2. VOTING RIGHTS. The holders of shares of Series G Preferred shall vote
together with the Common Stock as though part of that class and shall be
entitled to vote on all matters and shall be entitled to that number of votes
equal to the largest number of whole shares of Common Stock into which such
holder's shares of Series G Preferred could be converted under Section 4 hereof
at the record date for the determination of stockholders entitled to vote on
such matter or, if no such record date is established, at the date such vote is
taken or any written consent of stockholders is solicited. The holders of shares
of Series G Preferred shall be entitled to vote as a separate class on any
matter as to which such class would be entitled to vote under applicable law,
and as provided in Section 5 below.

3. LIQUIDATION RIGHTS.

        a. Upon any liquidation, dissolution, or winding up of the Company,
whether voluntary or involuntary, the holders of Series G Preferred shall be
entitled to be paid out of the assets of the Company before any distribution or
payment shall be made to the holders of any Junior Stock and on a pari passu
basis with the Pari Passu Stock, an amount per share of Series G Preferred equal
to $10,000 (as adjusted for any stock dividends, combinations, splits,
recapitalizations and the like with respect to such shares), plus any declared
and unpaid dividends, for each share of Series G Preferred held by them. If,
upon any such liquidation, distribution, or winding up, the assets of the
Company shall be insufficient to make payment in full to all holders of Series G
Preferred and the Pari Passu Stock of the liquidation preference set forth in
this Section 3(a), then such assets shall be distributed among the holders of
Series G Preferred and the Pari Passu Stock at the time outstanding, ratably in
proportion to the full amounts to which they would otherwise be respectively
entitled.

        b.
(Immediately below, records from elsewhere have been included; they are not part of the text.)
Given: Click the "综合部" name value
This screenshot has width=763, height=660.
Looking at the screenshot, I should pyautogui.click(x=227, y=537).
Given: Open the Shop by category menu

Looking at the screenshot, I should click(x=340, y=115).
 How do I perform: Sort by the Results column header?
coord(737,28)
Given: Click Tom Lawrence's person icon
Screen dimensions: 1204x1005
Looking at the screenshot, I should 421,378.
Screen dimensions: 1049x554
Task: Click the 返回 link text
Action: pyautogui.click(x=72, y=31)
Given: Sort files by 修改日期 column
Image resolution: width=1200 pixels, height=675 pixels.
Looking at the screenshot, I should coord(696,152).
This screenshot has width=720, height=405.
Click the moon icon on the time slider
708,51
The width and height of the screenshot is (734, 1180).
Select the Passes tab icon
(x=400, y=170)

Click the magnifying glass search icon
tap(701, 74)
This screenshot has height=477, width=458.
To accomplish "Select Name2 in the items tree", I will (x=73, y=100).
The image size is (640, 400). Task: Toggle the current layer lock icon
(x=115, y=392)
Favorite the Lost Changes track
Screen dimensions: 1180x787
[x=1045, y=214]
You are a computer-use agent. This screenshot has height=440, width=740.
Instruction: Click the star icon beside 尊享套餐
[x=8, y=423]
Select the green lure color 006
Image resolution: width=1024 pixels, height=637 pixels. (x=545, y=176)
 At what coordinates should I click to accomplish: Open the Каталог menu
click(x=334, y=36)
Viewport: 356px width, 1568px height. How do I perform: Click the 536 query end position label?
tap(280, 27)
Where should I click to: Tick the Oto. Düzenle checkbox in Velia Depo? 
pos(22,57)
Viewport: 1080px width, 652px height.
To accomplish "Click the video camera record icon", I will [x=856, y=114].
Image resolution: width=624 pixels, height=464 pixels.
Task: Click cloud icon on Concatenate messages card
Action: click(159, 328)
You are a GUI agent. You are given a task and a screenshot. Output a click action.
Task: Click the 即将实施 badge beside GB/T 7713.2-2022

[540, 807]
The following events shall be considered a liquidation under this
Section:

                i. any consolidation or merger of the Company with or into any
        other corporation or other entity or person, or any other corporate
        reorganization, in which the stockholders of the Company immediately
        prior to such consolidation, merger or reorganization, own less than a
        majority of the Company's voting


                                       2
<PAGE>   3

        power immediately after such consolidation, merger or reorganization (an
        "Acquisition"); or

                ii. a sale of all or substantially all of the assets of the
        Company (an "Asset Transfer").

4. CONVERSION RIGHTS. The holders of the Series G Preferred shall have the
following rights with respect to the conversion of the Series G Preferred into
shares of Common Stock (the "Conversion Rights"):

        a. OPTIONAL CONVERSION. Subject to and in compliance with the provisions
of this Section 4, any shares of Series G Preferred may, at the option of the
holder, be converted at any time into fully-paid and nonassessable shares of
Common Stock. The number of shares of Common Stock to which a holder of Series G
Preferred shall be entitled upon conversion shall be the product obtained by
multiplying the "Series G Preferred Conversion Rate" then in effect (determined
as provided in Section 4(c)) by the number of shares of Series G Preferred being
converted.

        b. MANDATORY CONVERSION. All outstanding shares of Series G Preferred
shall be converted automatically into the number of shares of Common Stock into
which such shares of Series G Preferred are convertible pursuant to Section 4(a)
hereof upon the consent of the holders of at least fifty percent (50%) of the
Series G Preferred then outstanding, without any further action by the holders
of such shares.

        c. SERIES G PREFERRED CONVERSION RATE. The conversion rate in effect at
any time for conversion of the Series G Preferred (the "Series G Preferred
Conversion Rate") shall be the quotient obtained by dividing $10,000 by the
"Series G Preferred Conversion Price," calculated as provided in Section 4(d).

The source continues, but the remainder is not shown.